▸ **TO DO**
In the article about the disabled police corporal, what position does Cpl. Laurie White hold for the 2010 Paralympic Games?

▸ **TEXT EXCERPT**
________
Thursday, November 6, 2008

Disabled police corporal readies security for 2010 winter Paralympics in Vancouver

From the Vancouver Sun in Canada:

VANCOUVER - Almost 10 years to the day after a gunman's bullet forced the amputation of her lower right leg and profoundly altered her life, Cpl. Laurie White (pictured) still yearns for the thrill of being on the front line of policing.

Then an RCMP constable and now the head of security planning for the 2010 Paralympic Games, White uses her intimate and personal knowledge as a person with a disability to figure out how best to protect the athletes, spectators and officials who will come here in March 2010. It was not always what she wanted.

In the aftermath of Ronald Hoag's reckless attack on her on Nov. 27, 1998 when she went to execute a search warrant in Kitimat, White threw herself entirely into rehabilitation in the hope of returning to full and active duty.

She passed rigorous physical, weapons, psychological, use-of-force and driver tests, and in doing so presented RCMP managers with a conundrum. Never before had an officer with a prosthesis been allowed to return to full service.

Determined not to let the shooting wreck her policing career, White went back to work in Kitimat a year after the shooting and went back to arresting criminals, stopping drunk drivers, and occasionally chasing away the odd bear that wandered into Kitimat's by-the-forests neighbourhoods.

In the years since Hoag shot her and then committed suicide, White has undergone many changes. She struggled with the physical part of her job. Her injury has created complications for her back. But it is the spectre of post-traumatic stress disorder that still makes her wince.

"Post-traumatic stress is a very real, very debilitating disorder and it affects every aspect of my life," she said. "It takes conscious effort to keep those symptoms, those triggers, from impacting me as little as possible.

"The fact that I have a prosthesis never leaves my awareness. I have to concentrate on every step that I take, when I sit, every movement. I don't think that will ever go away," she said. "I still catch myself walking by a window and seeing a pair of shoes or an article of clothing and thinking "Oh, I'm going to get those when I get better."

A few years ago, White left the streets and began to do more management-related jobs. It fit with her life as a single mother of two, and she says she doesn't miss the danger that came with her old job. But she admits she still misses the unpredictability of dealing with the pointy end of policing.

"I miss the adrenalin, the teamwork environment, the excitement, the unpredictability and all of those things," she said.
________
▸ **AVAILABLE DATA**
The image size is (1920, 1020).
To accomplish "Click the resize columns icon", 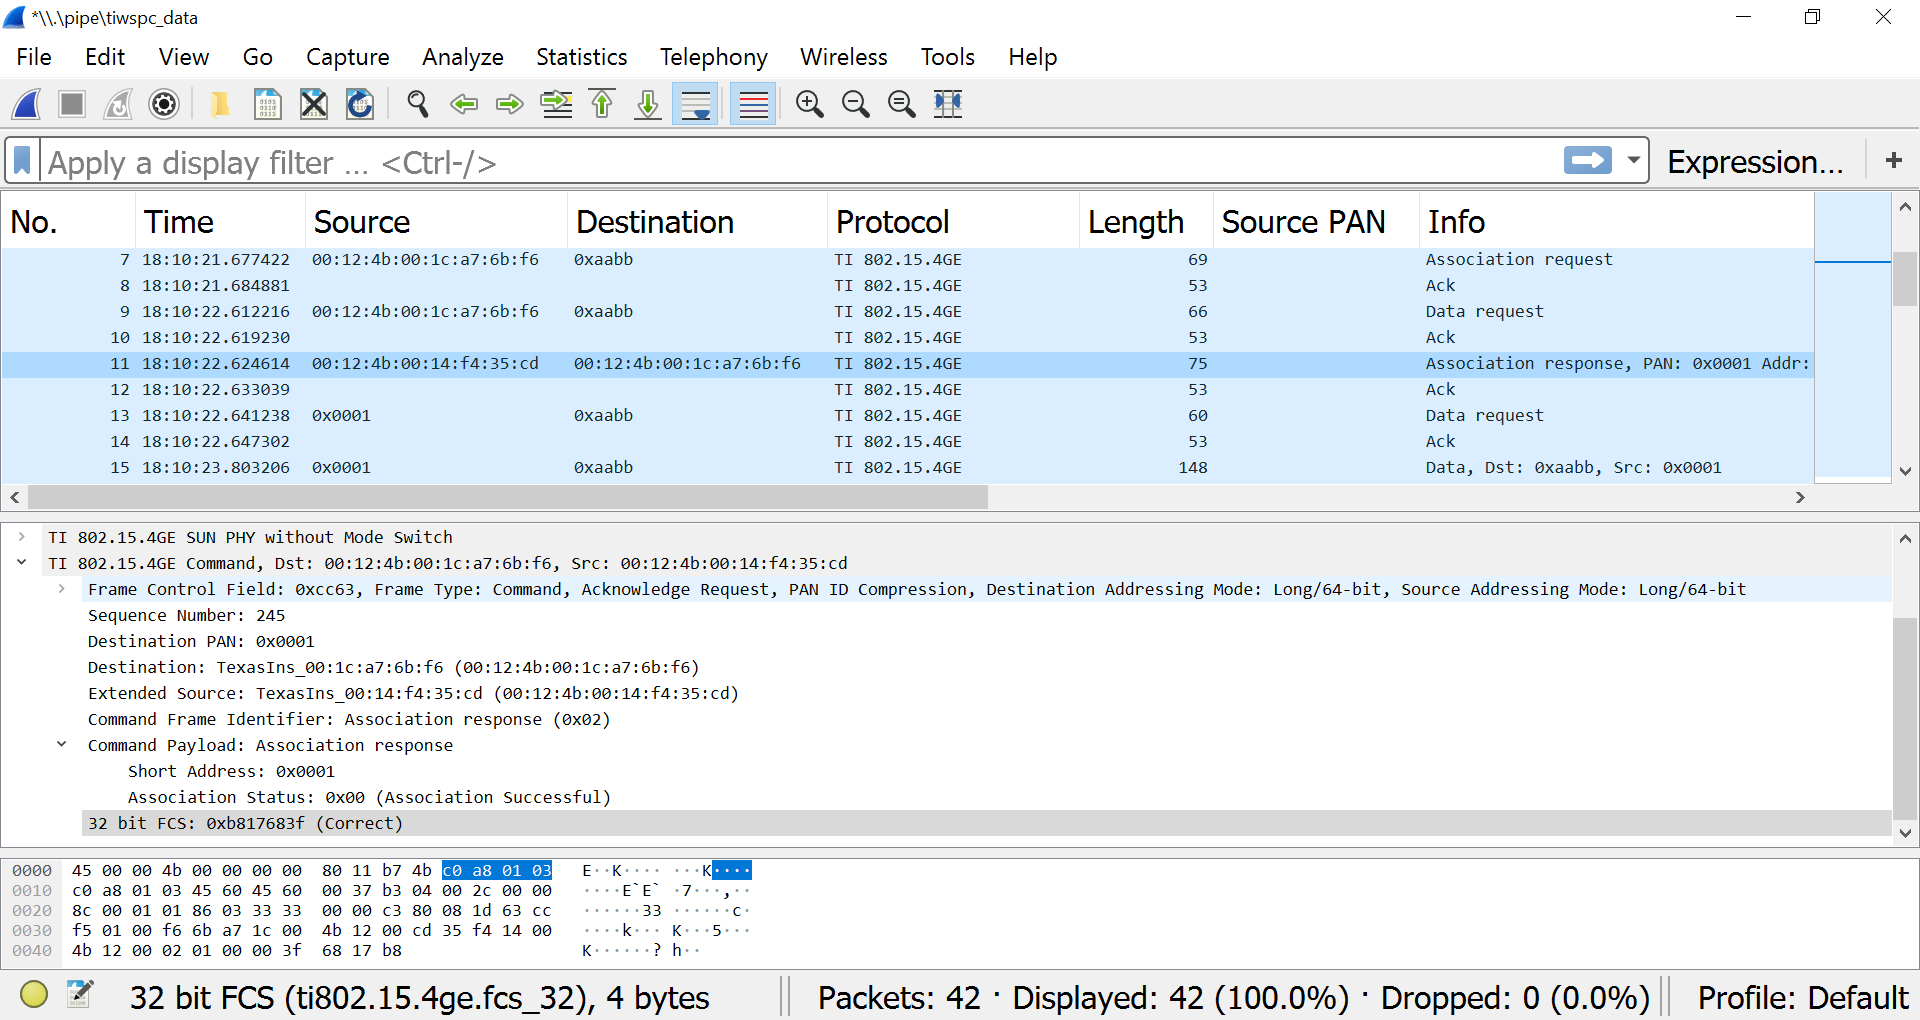I will click(947, 104).
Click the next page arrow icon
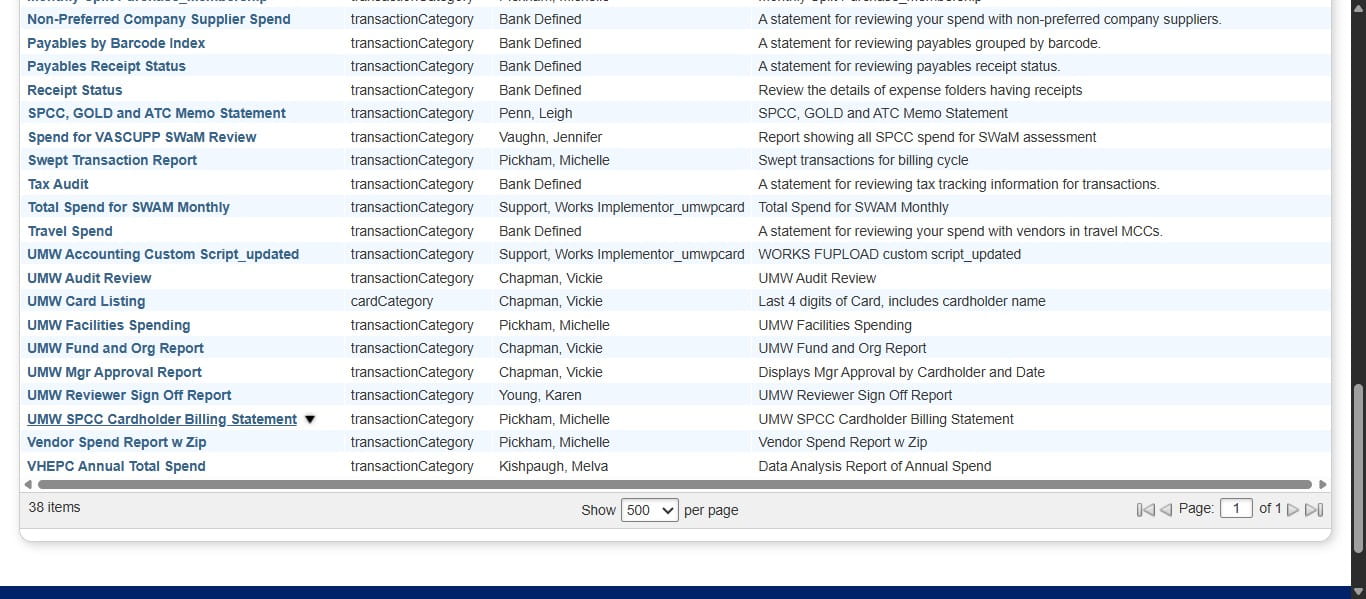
________
▸ **RESULT OF THIS TASK**
She is the head of security planning for the 2010 Paralympic Games.